» **Data extract**

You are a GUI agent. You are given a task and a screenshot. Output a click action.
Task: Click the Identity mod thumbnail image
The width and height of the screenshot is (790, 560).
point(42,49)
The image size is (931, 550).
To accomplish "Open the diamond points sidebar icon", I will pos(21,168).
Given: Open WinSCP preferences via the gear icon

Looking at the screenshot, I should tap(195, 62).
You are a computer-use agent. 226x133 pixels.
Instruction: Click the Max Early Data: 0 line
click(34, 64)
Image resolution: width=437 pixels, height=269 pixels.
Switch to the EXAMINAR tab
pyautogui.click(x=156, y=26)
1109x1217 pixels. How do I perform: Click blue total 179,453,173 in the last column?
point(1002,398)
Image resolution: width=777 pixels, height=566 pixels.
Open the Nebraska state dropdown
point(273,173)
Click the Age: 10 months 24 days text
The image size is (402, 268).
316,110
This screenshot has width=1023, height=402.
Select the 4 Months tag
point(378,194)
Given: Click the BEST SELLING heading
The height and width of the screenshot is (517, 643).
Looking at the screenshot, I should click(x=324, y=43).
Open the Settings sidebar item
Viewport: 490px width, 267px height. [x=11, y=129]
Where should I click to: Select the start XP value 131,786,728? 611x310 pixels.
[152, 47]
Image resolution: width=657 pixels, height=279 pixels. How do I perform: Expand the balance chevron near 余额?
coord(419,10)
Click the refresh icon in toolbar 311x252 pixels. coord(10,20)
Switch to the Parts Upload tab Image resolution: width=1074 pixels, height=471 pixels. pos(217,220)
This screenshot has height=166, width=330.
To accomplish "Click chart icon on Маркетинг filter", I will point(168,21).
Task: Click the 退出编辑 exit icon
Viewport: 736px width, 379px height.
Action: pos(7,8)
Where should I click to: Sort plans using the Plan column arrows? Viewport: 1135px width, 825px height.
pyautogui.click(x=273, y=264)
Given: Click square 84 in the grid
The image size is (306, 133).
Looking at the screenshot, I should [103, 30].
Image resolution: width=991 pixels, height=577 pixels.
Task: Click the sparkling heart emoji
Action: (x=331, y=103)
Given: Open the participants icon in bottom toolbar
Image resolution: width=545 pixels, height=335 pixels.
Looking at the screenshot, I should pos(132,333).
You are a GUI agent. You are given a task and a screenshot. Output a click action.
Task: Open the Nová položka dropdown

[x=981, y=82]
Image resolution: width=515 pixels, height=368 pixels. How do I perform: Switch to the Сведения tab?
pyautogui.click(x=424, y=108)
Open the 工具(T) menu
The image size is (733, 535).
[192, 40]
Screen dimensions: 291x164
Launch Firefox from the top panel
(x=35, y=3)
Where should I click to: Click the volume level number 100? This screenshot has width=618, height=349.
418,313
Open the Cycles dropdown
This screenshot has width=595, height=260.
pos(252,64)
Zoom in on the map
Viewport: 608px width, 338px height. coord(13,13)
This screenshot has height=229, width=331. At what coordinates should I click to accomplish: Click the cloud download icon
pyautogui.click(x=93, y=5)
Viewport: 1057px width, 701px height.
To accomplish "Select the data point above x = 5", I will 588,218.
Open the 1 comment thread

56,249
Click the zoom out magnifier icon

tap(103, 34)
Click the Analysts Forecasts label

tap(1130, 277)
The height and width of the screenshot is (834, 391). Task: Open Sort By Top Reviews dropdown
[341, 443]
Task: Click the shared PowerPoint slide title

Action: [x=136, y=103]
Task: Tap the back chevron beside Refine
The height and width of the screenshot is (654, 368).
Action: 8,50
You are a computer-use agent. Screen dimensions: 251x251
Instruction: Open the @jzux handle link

» **What the exercise asks**
Among the lines of the records, copy out each one that contains the word "dimensions".

» **Expected answer**
Screen dimensions: 291x164
You are a computer-use agent. Screen dimensions: 251x251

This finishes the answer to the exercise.